Custos da reprodução assistida

A medicina de reprodução é conhecida por seu custo elevado. Cristiane Coelho menciona que os valores variam muito entre clínicas, já que há diferença na tecnologia e equipamentos utilizados e que esses fatores chegam a interferir na taxa de sucesso do tratamento. “Diria que a média de preço de uma fertilização in vitro numa clínica mais popular seja 15 ou 20 mil reais e, em uma clínica de grande porte, seja entre 25 e 30 mil reais”, avalia. Entre as razões para o tratamento custoso estão a necessidade de importação dos insumos e sua validade curta, sendo usado apenas para um ciclo de estimulação ovariana.
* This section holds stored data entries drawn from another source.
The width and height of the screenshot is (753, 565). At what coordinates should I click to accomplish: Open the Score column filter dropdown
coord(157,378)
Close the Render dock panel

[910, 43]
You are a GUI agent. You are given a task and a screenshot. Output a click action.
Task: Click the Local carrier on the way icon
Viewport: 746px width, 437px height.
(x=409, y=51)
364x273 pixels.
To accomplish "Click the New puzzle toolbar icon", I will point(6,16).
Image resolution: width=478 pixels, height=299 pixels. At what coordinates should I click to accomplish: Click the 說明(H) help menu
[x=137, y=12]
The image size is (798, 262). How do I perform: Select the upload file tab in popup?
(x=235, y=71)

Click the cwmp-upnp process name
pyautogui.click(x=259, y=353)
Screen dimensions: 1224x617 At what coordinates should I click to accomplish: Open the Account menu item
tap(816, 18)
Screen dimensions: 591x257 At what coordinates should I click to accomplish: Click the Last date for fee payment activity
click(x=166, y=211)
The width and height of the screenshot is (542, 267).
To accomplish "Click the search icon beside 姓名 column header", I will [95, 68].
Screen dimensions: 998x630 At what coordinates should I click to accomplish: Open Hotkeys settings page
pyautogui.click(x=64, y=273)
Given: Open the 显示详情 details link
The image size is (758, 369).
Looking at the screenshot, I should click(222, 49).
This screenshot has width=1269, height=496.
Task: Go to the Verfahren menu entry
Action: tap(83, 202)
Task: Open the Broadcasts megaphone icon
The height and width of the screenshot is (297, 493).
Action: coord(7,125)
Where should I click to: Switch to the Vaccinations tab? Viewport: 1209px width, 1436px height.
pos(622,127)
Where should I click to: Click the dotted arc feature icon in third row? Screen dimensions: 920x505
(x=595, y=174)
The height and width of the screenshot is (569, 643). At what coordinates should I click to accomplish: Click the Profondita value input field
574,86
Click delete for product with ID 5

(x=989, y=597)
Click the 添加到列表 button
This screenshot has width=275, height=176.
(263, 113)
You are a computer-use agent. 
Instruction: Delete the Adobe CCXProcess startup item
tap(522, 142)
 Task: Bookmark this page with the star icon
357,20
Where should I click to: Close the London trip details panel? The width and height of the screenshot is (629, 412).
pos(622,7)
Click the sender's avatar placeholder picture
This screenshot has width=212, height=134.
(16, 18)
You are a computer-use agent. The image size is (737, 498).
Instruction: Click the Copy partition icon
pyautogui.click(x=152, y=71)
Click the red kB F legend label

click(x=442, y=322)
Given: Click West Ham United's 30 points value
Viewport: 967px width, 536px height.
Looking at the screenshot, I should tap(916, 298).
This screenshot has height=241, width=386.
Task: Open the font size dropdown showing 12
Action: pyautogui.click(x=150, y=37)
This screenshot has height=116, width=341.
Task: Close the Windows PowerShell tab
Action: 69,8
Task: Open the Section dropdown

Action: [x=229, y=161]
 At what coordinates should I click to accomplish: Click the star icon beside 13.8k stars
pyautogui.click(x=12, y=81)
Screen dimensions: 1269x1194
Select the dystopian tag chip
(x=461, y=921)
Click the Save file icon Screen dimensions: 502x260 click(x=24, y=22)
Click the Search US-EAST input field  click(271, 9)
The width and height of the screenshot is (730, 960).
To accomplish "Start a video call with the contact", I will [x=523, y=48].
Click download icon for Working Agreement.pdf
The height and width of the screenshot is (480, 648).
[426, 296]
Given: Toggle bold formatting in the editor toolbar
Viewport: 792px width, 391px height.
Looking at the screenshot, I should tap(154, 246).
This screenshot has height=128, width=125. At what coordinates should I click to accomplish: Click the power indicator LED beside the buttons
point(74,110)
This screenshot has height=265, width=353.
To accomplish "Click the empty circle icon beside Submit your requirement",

O Sistema Único de Saúde (SUS) possui hospitais com especialização na medicina de reprodução, como o Hospital das Clínicas da Faculdade de Medicina de Ribeirão Preto, da Universidade de São Paulo. Porém, Simone Nogueira, que também atende no SUS, acredita que o número de hospitais e clínicas públicas não são o suficiente para atender à demanda. Por isso, ela defende a necessidade de políticas voltadas para a área, uma vez que a infertilidade é um problema de saúde pública. “Se para pacientes do consultório, em três ou quatro itens o plano de saúde não costuma cobrir o exame e cada um custa, em média, 1,5 mil reais, imagina o peso desse valor para a paciente que não tem plano”, reflete.